Of course, the Xocai “defender,” a purported “association,” washed its hands of any suggestion its intent was anything less than noble. The seeds planted that the life of the Blogger, his personal security and the security of his loved ones could be ruined in an instant if he didn’t behave in a certain way — well, those things apparently were not to be viewed as threatening. It was just business, or so the disingenuous, vomitous talking points of the “defender” go.
Our view is that is just the latest example of something we’re inclined to describe as an evolving MLM radicalism. It is particularly dangerous because certain parts of the MLM universe are known to reflexively model anything that “works” with complete disregard for the consequences.
It reminded us of what happened to this police chief in Georgia earlier this year. The chief allegedly was targeted in an intimidation campaign by a “sovereign citizen.”
The bid to “defend” Xocai by trying to make a Blogger believe everything he valued in life could be gone in an instant is deplorable. It is ugly past comparison. Unfortunately it is hardly unique in the recent annals of MLM’s Thug Wing.
BULLETIN: Frederick Mann, the purported operator of the JSS Tripler/JustBeenPaid HYIP “program,” has acknowledged once again — this time by implication — that JSS/JBP pays members from funds received from new members. And Mann, who said the “program” had about a million members and acknowledged that nonmembers could not make purchases, has gone a step farther, saying that all payouts to members came from the funds of other members.
During the June 28 JSS/JBP call, however, Mann again returned to the claim that members were getting paid by other members.
“I was just curious about . . . those million members,” a caller on the June 28 JSS/JBP conference call asked Mann. “So, those payments coming in from the million members right now are just being redistributed to . . . the group of the million members. None of the money is coming into the program from other nonmembers and none of the money is going out of the program to other companies? It’s just circulating in the program. Is that right?”
Mann replied, “That’s essentially right, yes.”
Paying “old” members with funds from “new” members is the central element of a Ponzi scheme.

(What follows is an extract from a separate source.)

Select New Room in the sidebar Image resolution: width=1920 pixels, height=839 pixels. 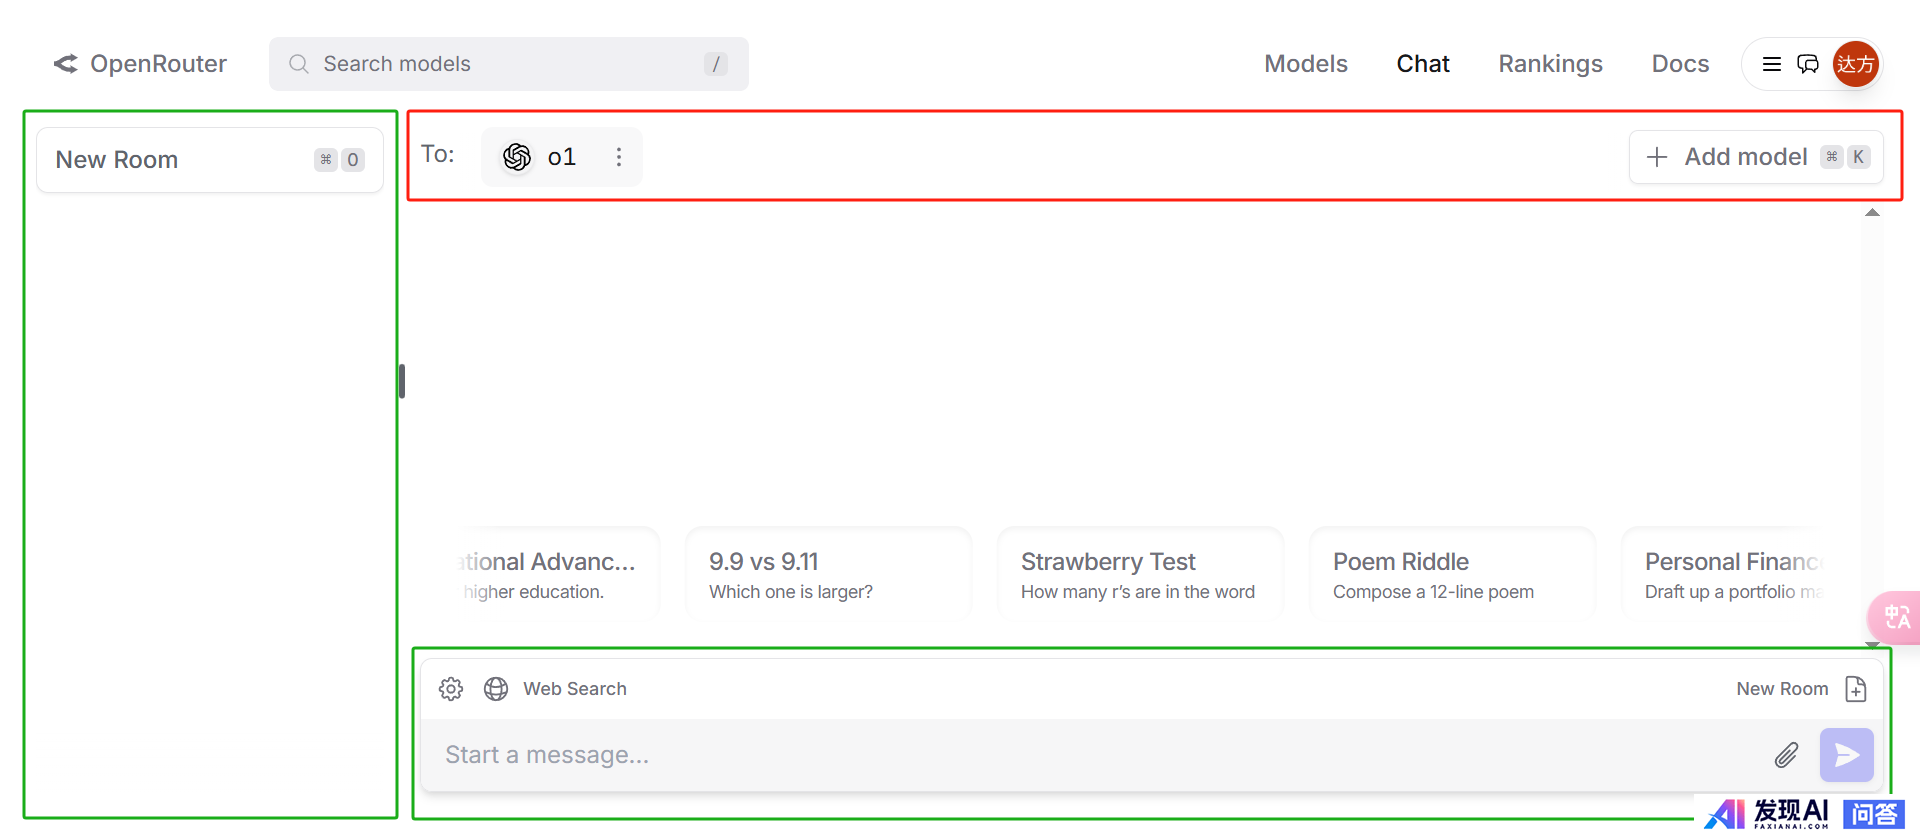pyautogui.click(x=210, y=160)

But Ponzi schemes often also exist within systems in which a “program” effectively pools the funds of all members and then makes disbursements from the common pool to members who qualify for disbursements. Prosecutors and regulators may describe such an “opportunity” as a money-cycling scheme. Such schemes typically feature either the “classic” Ponzi stucture (money flow from “new” to “old” members) or a structure that is less-than-classic but still is a Ponzi (money from “all” to “all” members) — with the money coming from common contributors of an enterprise that has no meaningful income streams (or, indeed, no income streams at all) beyond what members contribute.

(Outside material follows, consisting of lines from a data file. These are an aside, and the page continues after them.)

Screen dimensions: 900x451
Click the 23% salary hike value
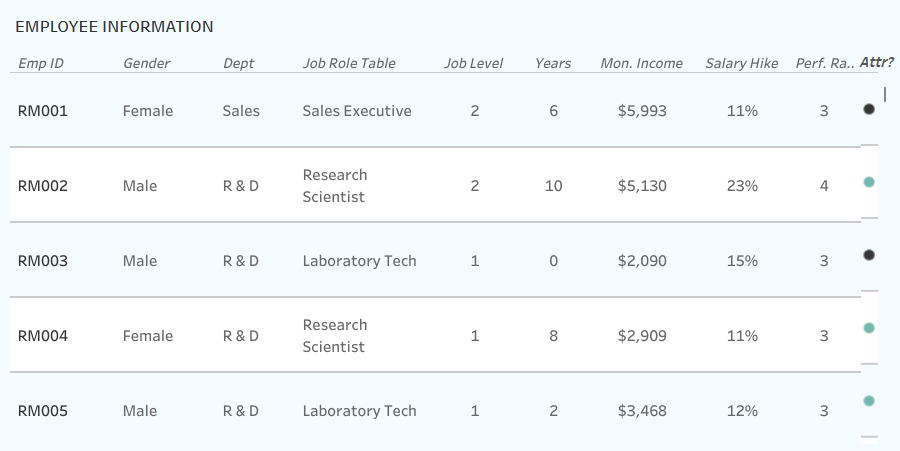click(742, 186)
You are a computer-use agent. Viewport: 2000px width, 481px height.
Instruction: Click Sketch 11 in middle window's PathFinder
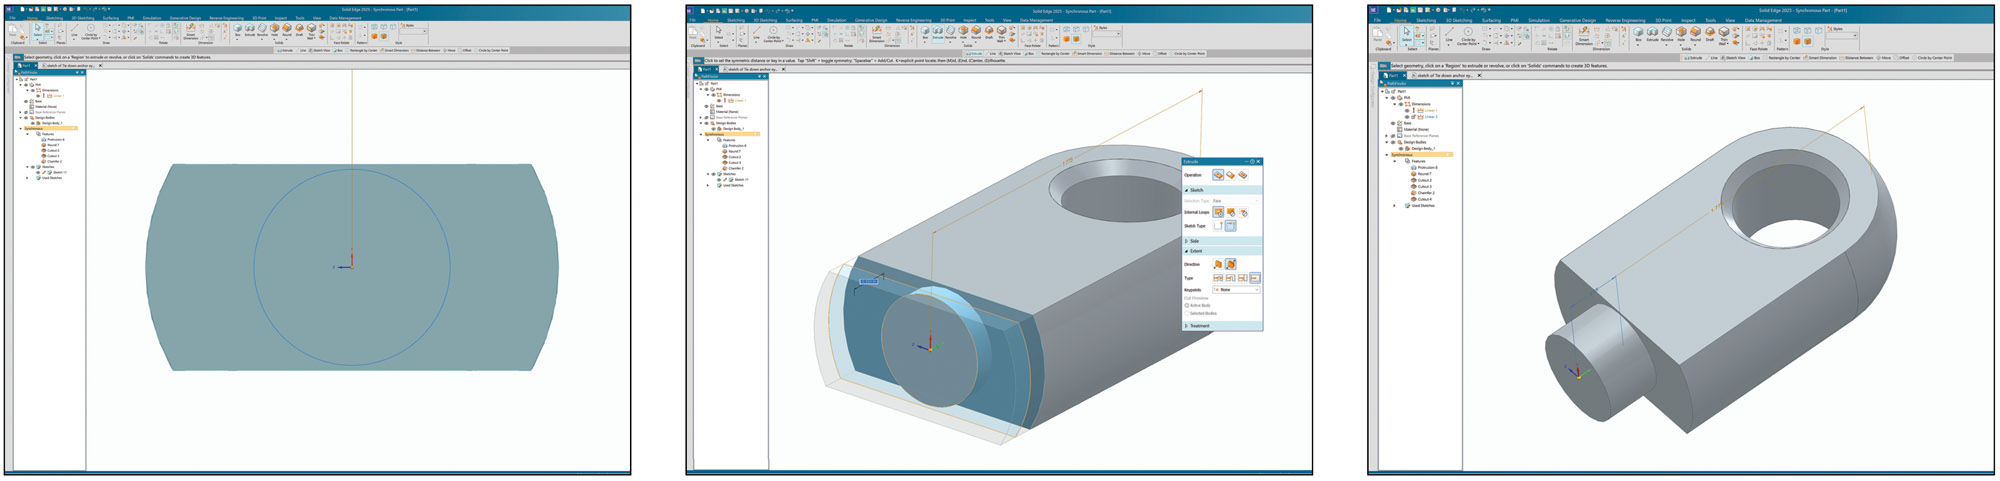click(x=740, y=180)
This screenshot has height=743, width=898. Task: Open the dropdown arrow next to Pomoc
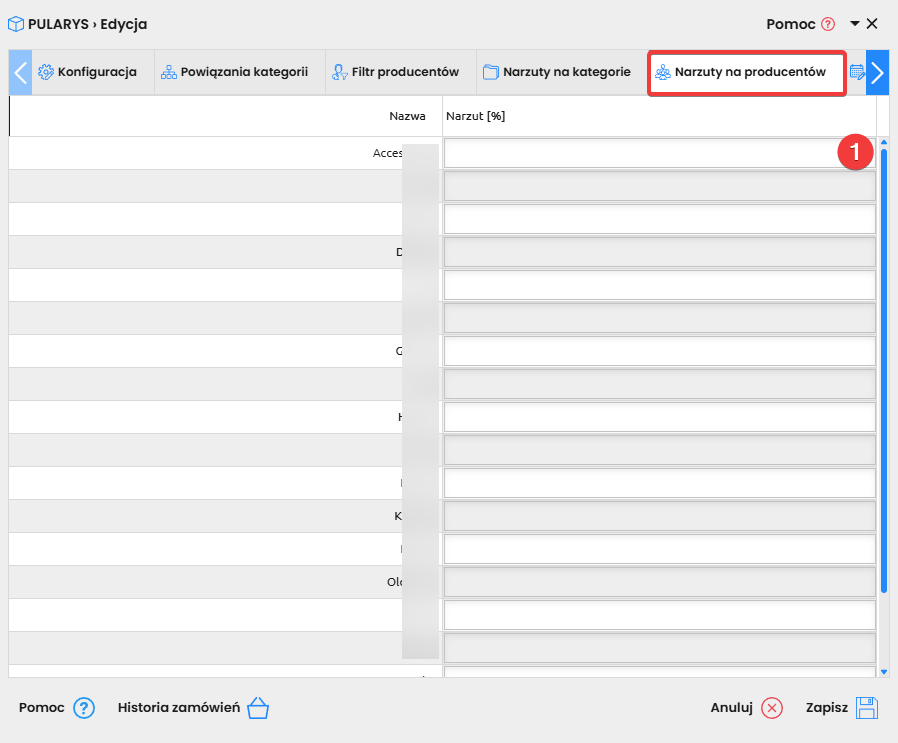(855, 24)
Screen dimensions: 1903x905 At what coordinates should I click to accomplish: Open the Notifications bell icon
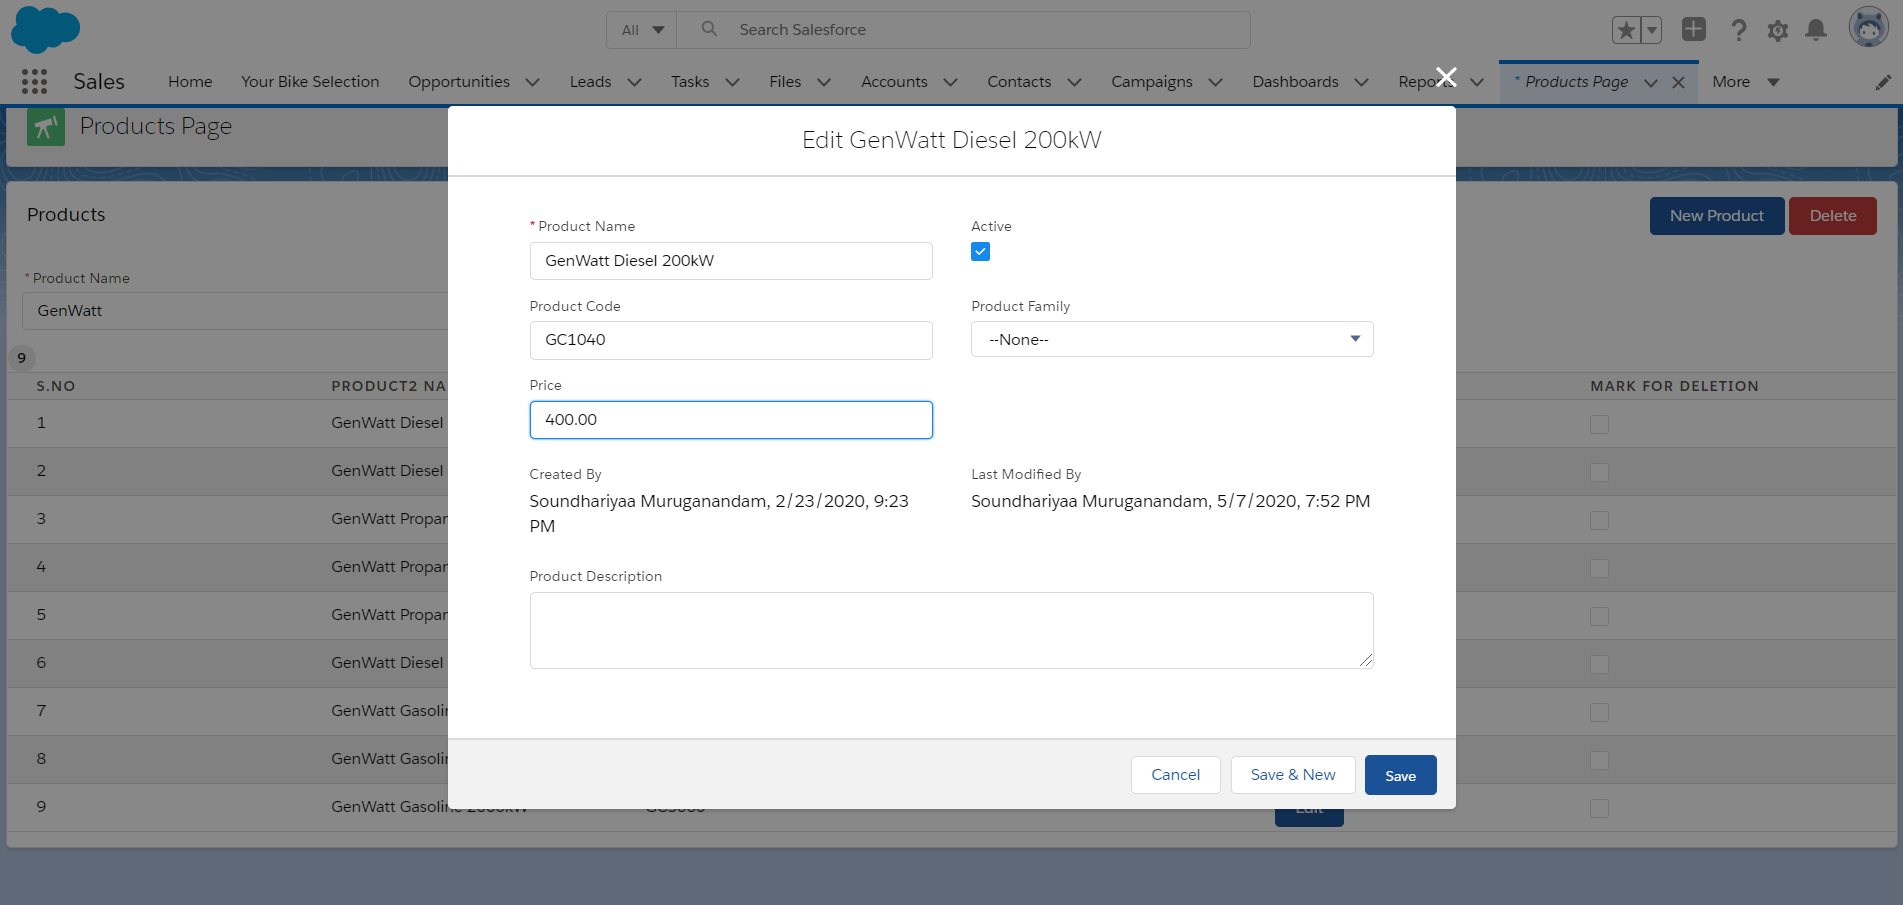click(1816, 30)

AdSurfDaily, which became engulfed in Ponzi litigation in 2008 that led to a plea of guilty to wire fraud in May 2012 by ASD President Andy Bowdoin, had elements of both “new to old” and “all to all.” ASD had income streams external to the Ponzi, but they were insignificant. Court records show that ASD had no underlying, profitable business to sustain its advertised payout rate of 1 percent a day. Like JSS/JBP, ASD operated a closed system — and JSS/JBP purports to pay a daily return double that of ASD’s while also advertising an ASD-like commission structure.

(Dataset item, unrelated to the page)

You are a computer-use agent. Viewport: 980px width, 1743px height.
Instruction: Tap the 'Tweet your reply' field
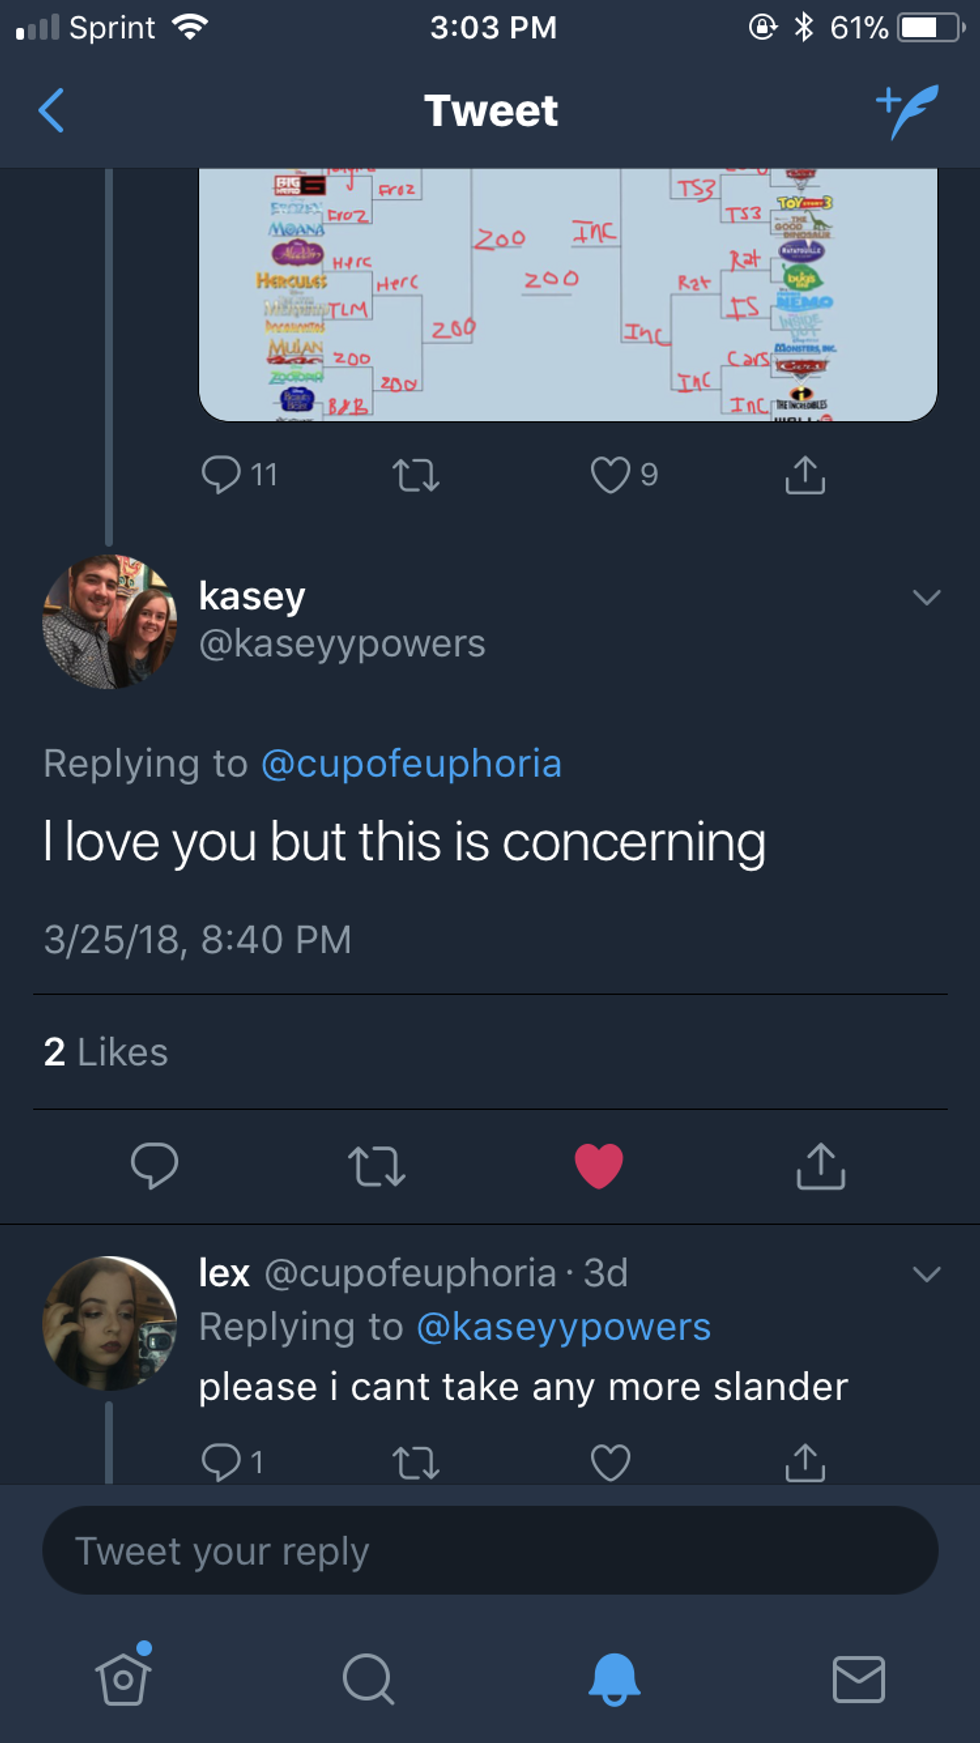490,1551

JSS/JBP announced on its website last week that it had hired a law firm in Utah.
That announcement followed on the heels of a statement by Mann last month that JSS/JBP members perhaps should avoid words such as “compound” when presenting the “program.” Despite Mann’s suggestion, JSS/JBP features a video on its website that — within the first 11 seconds — advertises, “Daily Compounding to give yourself an Automatic Pay Raise!”
Internal inconsistencies are one of the hallmarks of HYIP fraud schemes.